Start Strong (Hint: tell a friend!)
You may swear that your next cheeseburger will be your last or that you’ll start being more physically active after the holidays. How do you break the procrastination cycle? Think about today — just today. Focus on one thing, like not smoking, or including small ways to be active like taking the stairs or cooking your favorite dish at home and making substitutions like using healthy oils instead of butter. 

There’s no magic formula for succeeding. “Think about when you’ve learned something in school or picked up a new hobby,” Mancini suggested. “How have you been successful in the past?”

Set an achievable target. Don’t say I need to lose 150 pounds. Talk about the first five. And have a back-up plan when you slip, because no one’s perfect. “If I’ve already thought about it, the consequences are less devastating,” Mancini said.

Don’t underestimate the power of a strong support system. A “way to go!” from a friend, family member or co-worker can give you the boost you need to keep going.

“Talk to your family and friends, and make a deal,” Mancini said. “Agree that ‘I’ll walk in the morning if you do.’ Park in the farthest end of the parking lot. When I want to go to the closest one, you say ‘no.’”

If your support system isn’t the best, or if you’d like more reinforcements, technology can be a great tool. Phone apps can you help you find a walking path and track your steps.  You can also create a grocery list online to help you find heart-healthy foods.

Staying On the Right Track
So you started walking, and your favorite dish was packing less saturated fat … and you kept that up for less than a week. Why’d you stop?

“For some, it’s a change of heart,” Mancini said. “They do it for a couple of days, and then life gets in the way.”

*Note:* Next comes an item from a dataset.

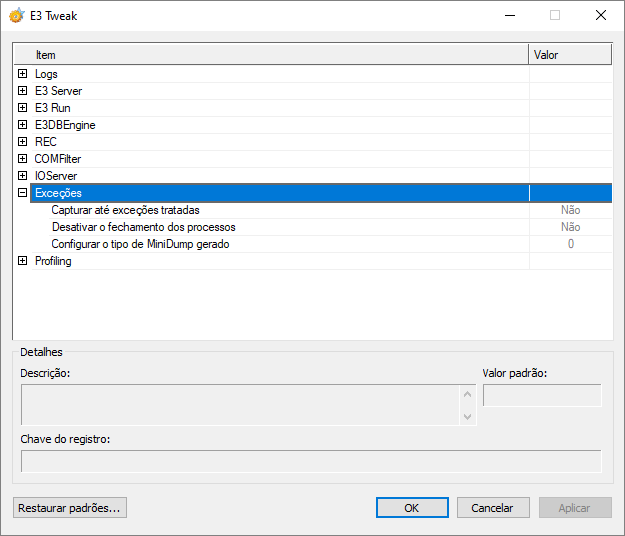Click the Item column header

[270, 55]
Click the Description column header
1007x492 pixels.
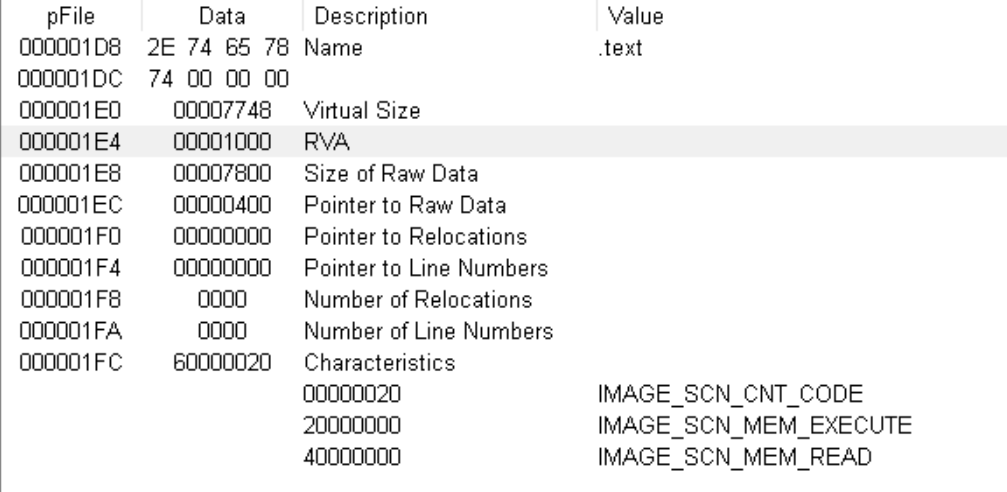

But if you can create a healthy habit  without taking a break, the more likely you are to continue. “When you first start making healthy food choices, it may be really hard,” Mancini said. “But by the fifth or sixth time, you may be feeling better, find it’s easier and like the results.”

Sometimes you’ll find yourself on a path to a healthier lifestyle — with unwelcome detours from loved ones. When Mom’s cheesy enchiladas keep turning up, plan ahead and think about the healthy green side salad you can make.

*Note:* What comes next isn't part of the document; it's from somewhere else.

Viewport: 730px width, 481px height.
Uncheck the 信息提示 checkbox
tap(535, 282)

Another scenario: Your best friend loves you like a brother, but smoking has been a major bond.  “You could meet up to play basketball instead of going to a bar,” Mancini said. “Choose situations where you have less exposure to smoke.” 

You could also encourage your friends not to smoke. Think of a payoff. For example, take the money you would’ve spent on smoking in six months, and take a trip together instead.

“Change is difficult,” Mancini said. “It’s hard work but it’s important work. Ultimately we’re talking about our health and welfare. If we don’t value it for ourselves, then perhaps we value it for our friends and family.”